Nein! Nein, sie hat 2.600 brutto Gehalt gesagt, im Monat,

(Jeannine Rösler, DIE LINKE: Ja.)

und es gibt keinen Koch, glaube ich, der nicht einen eigenen Laden hat, der das verdient.

(Jeannine Rösler, DIE LINKE: Ich kenne da etliche.)

Also ich kenne keinen Tarifvertrag in MecklenburgVorpommern, und ich habe gerade noch mal geguckt,

(Zuruf von Thomas de Jesus Fernandes, AfD)

und ich habe mir auch einen Tarifvertrag angeguckt eines namhaften großen Hotels an der Ostseeküste, wo drinsteht, nie im Leben 2.600. Also wenn mit Beispielen, dann mit Beispielen, die auch in der Realität vorhanden sind!

(Zuruf von Eva-Maria Kröger, DIE LINKE)

Das macht mich auch nicht stolz, es gibt aber auch Tarifverträge, wo das verankert worden ist.

(Eva-Maria Kröger, DIE LINKE: Das ist traurig! Das ist traurig!)
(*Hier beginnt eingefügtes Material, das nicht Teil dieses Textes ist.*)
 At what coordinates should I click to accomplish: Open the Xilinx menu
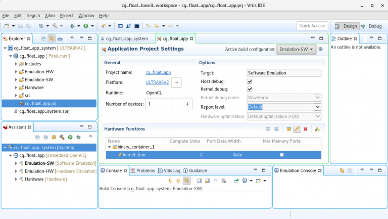point(50,16)
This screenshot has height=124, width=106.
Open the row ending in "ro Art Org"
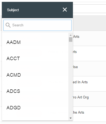[x=89, y=99]
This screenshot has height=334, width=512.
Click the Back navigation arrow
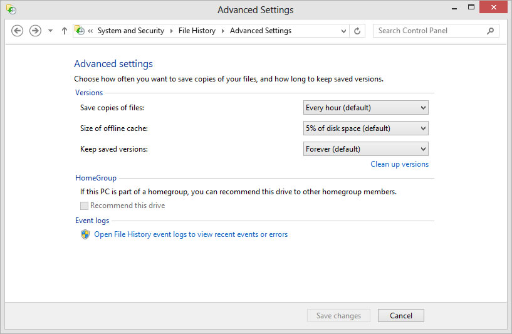[18, 31]
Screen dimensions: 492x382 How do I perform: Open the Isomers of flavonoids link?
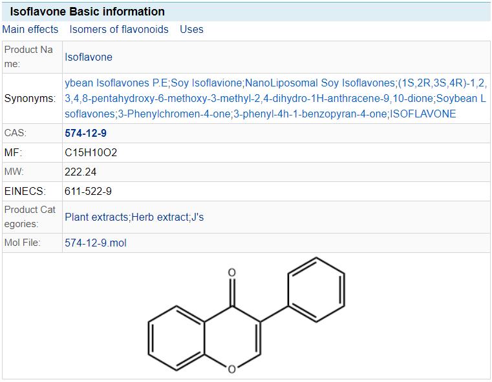pyautogui.click(x=119, y=29)
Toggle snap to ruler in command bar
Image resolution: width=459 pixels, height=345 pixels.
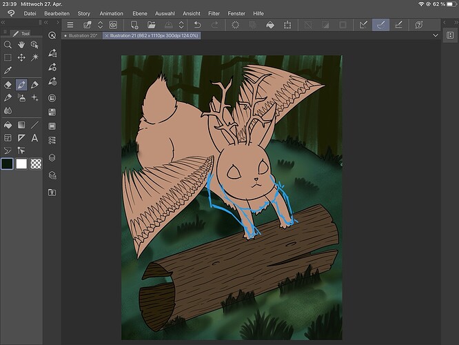[x=365, y=25]
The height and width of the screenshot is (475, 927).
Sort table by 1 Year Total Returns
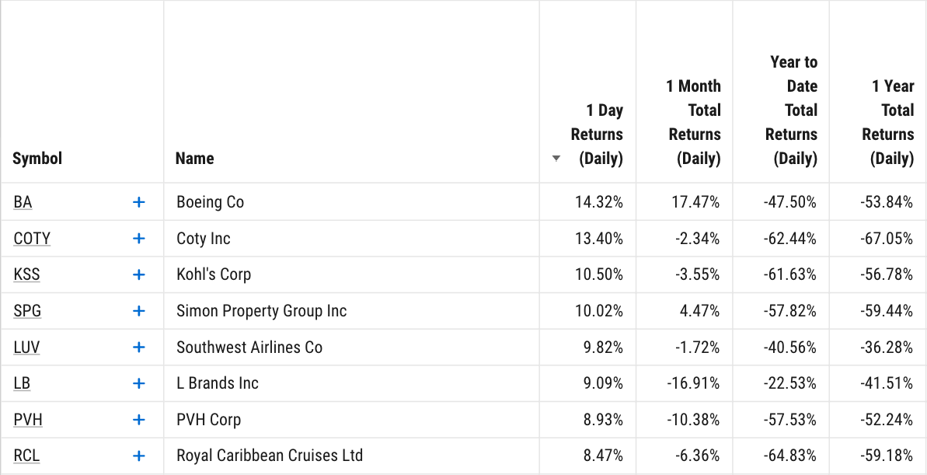point(888,123)
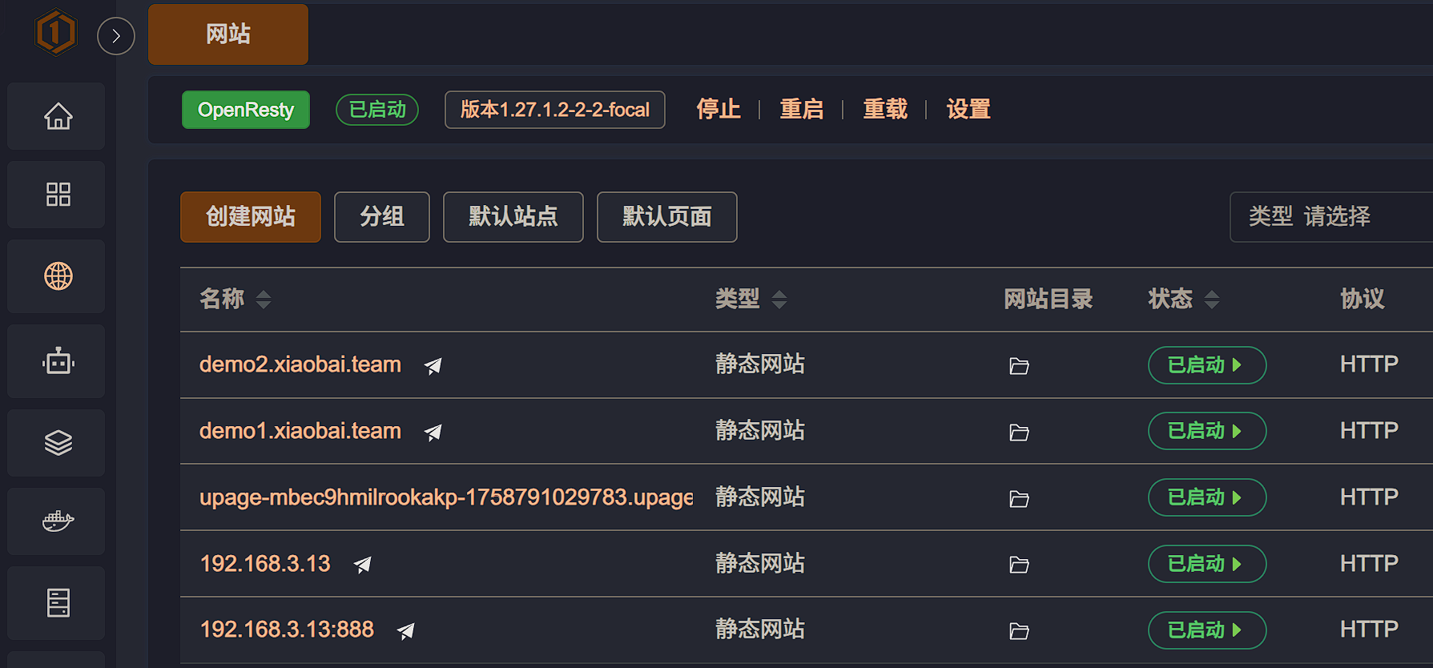Sort the table by 状态 column
The height and width of the screenshot is (668, 1433).
[x=1212, y=300]
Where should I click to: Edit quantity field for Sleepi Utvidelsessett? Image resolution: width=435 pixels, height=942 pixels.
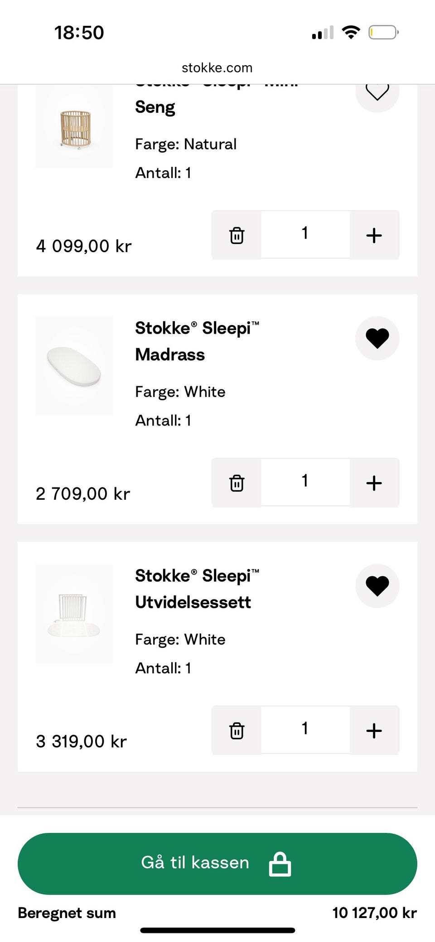305,729
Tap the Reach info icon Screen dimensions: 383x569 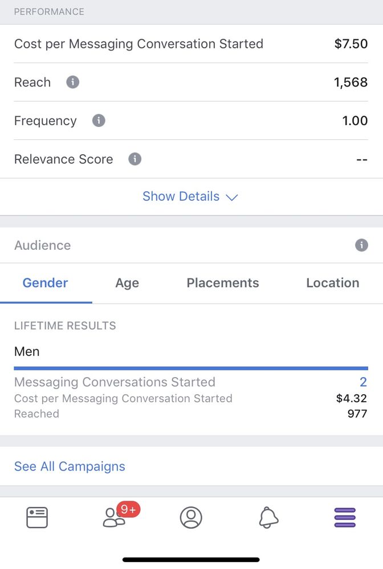tap(73, 82)
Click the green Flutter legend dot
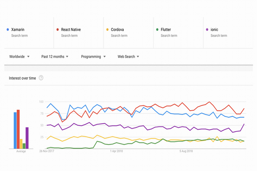257x171 pixels. [x=157, y=30]
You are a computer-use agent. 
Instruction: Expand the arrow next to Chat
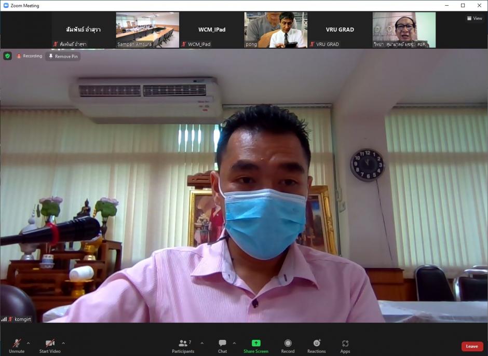pos(234,343)
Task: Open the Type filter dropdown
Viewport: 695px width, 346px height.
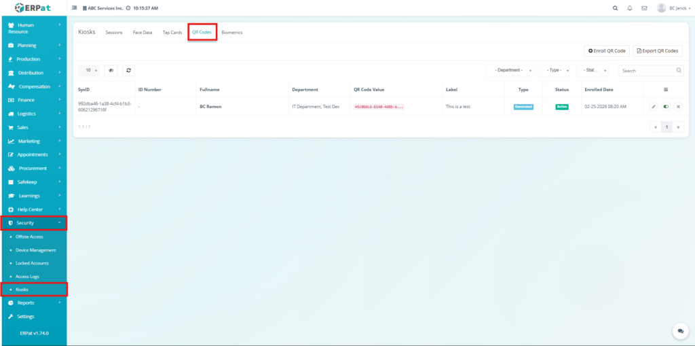Action: point(557,70)
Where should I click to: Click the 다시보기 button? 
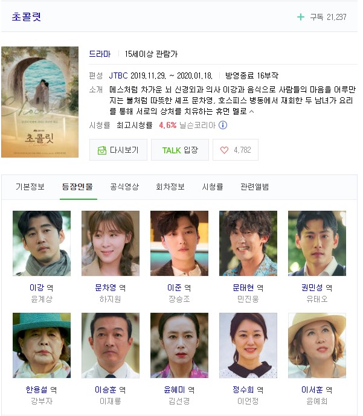[x=118, y=150]
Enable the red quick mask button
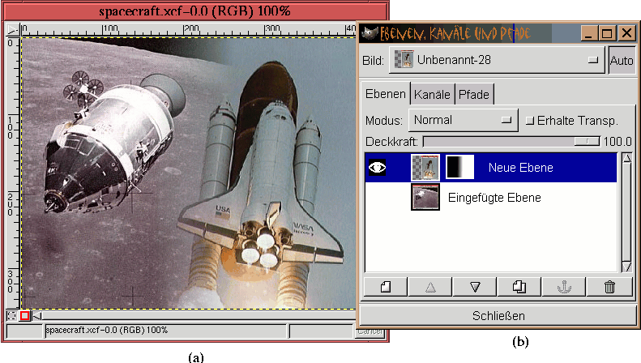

Das ärgert mich dann auch, dass mit solchen Zahlen hantiert wird, die nicht stimmen.

(Henning Foerster, DIE LINKE: Dann kritisiere mal deinen Minister! Was hat der denn für ein Beispiel gebracht?! – Zuruf von Thomas Schwarz, SPD)

Frau Präsidentin! Meine Damen und Herren Abgeordnete!

(Minister Reinhard Meyer: Das war kein Koch, Herr Foerster, kein Koch!)

Mit dem vorliegenden Antrag der Fraktion DIE LINKE wird in Ziffer II die Landesregierung aufgefordert, sich auf Bundesebene konsequent für eine Abschaffung des Progressionsvorbehaltes bei Kurzarbeitergeldbezug einzusetzen.

(Heiterkeit und Zuruf von Peter Ritter, DIE LINKE)

Hier möchte jetzt DIE LINKE noch einmal etwas wiederholen, was im Bundestag schon passiert ist, denn der Bundestag hat sich über einen Progressionsvorbehalt bei Kurzarbeitergeldbezug schon mal unterhalten oder vielmehr abgestimmt, beschlossen. Das ist nämlich in der 168. Sitzung des Deutschen Bundestages passiert. Das war ein Montag, der 29. Juni 2020. Da gab es mehrere Anträge, auch Entschließungsanträge, zu diesem Thema. Es wurde der eine oder andere schon benannt gerade.